Anant Shinde, Postdoctoral researcher, Biomedical Engineering, Advisor: Gottfried Schlaug
“Building and Testing a novel MR-compatible non-invasive high-intensity brain-stimulator“
Abstract: Non-invasive brain-stimulation such as transcranial electrical stimulation (TES) can be used as a tool to causally examine and modulate the function of single brain regions as well as the intrinsic activity of entire brain networks. Dose of stimulation is a strong predictor of the magnitude of the biological and behavioral response. Concurrent TES-MRI using MR compatible devices offers a unique way of revealing the engagement of local brain regions and showing the modulation of brain activity using surrogate MR measures of change in brain activity.
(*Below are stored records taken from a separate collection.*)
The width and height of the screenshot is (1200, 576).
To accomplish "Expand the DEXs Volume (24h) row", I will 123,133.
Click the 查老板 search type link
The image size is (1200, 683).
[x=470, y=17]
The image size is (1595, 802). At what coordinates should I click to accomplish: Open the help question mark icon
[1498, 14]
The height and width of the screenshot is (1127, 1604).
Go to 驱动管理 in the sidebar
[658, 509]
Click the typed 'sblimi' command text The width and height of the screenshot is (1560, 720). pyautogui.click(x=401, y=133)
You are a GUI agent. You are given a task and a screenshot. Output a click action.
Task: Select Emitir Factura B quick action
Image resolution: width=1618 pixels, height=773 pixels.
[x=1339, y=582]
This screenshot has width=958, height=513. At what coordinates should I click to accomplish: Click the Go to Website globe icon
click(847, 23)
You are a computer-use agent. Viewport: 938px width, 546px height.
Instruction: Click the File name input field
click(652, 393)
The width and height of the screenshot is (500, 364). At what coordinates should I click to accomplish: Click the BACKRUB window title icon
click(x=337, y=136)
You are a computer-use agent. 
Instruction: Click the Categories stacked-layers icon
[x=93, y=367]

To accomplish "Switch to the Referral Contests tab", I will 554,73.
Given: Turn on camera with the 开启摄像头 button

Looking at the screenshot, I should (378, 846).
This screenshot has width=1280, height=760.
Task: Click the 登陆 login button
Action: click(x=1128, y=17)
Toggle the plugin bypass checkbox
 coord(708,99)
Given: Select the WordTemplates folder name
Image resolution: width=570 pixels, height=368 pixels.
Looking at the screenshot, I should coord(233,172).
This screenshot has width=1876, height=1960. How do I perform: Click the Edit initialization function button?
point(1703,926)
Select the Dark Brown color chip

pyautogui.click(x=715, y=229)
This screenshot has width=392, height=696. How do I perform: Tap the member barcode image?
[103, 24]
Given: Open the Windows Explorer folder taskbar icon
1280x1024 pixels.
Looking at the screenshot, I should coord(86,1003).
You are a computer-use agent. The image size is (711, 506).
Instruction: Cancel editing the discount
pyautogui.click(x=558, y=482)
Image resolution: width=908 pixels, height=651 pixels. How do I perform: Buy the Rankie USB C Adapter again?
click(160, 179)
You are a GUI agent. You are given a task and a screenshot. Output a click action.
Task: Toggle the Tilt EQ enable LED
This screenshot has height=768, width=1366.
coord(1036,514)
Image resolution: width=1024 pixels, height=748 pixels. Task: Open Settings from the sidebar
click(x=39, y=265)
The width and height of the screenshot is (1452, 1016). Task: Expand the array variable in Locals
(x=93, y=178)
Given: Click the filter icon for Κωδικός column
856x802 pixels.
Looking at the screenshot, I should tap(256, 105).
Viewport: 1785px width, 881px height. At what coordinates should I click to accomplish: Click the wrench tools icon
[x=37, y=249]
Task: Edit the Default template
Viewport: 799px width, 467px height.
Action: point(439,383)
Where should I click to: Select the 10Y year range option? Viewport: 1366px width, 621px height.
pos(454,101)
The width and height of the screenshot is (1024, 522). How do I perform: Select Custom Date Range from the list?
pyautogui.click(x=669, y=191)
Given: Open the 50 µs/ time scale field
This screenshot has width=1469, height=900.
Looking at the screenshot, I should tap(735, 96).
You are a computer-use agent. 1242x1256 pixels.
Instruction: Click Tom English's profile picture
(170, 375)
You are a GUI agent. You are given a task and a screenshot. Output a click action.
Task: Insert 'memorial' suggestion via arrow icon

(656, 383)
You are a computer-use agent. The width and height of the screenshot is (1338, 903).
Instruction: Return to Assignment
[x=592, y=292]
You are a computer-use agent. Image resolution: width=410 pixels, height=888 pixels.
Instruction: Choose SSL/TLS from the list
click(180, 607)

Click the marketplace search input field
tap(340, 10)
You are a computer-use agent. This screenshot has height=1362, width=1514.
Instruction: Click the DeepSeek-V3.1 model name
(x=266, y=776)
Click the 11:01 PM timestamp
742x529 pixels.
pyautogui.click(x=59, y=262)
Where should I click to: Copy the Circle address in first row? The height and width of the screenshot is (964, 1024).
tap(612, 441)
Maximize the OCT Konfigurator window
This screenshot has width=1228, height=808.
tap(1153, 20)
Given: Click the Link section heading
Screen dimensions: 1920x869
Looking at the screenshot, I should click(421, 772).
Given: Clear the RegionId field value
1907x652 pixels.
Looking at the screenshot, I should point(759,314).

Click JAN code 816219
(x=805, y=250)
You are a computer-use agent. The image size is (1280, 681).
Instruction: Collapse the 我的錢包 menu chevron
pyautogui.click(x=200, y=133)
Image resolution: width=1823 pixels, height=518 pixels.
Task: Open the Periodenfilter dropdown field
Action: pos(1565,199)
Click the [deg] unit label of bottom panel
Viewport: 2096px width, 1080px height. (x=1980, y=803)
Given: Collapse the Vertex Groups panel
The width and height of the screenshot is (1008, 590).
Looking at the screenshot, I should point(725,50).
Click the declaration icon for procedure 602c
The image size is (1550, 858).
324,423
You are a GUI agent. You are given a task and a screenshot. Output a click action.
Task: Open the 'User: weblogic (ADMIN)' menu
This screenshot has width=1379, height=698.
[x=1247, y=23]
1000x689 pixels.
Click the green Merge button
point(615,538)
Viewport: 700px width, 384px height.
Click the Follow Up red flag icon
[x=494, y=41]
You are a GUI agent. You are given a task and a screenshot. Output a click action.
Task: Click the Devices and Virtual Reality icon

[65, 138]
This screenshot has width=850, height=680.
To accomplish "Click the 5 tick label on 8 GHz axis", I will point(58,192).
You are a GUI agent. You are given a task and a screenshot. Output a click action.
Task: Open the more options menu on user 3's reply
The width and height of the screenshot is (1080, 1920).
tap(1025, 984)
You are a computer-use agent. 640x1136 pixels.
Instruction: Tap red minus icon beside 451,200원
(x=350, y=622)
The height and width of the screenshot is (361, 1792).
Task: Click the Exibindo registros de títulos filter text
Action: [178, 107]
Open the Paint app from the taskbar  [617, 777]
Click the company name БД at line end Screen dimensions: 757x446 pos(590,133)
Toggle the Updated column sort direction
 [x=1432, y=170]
Higher dose stimulators (up to 5mA) have been shown to be safe for brain and skin and have good tolerability in human subjects. Data modeling and animal experiments have shown us that further dose increases have stronger biological effects without compromising safety. I have built a prototype of an MR-compatible high dose stimulator that needs to be further refined and tested in a well-established 3+3 dose escalation study to demonstrate safety, tolerability and brain-tissue efficacy in human studies. Such a high-dose MR compatible device would not only be novel and unique to UMass, but has the ability to change the field of non-invasive brain-stimulation since a safe high-dose stimulator has a higher likelihood of showing stronger effects in basic research and therapeutic studies.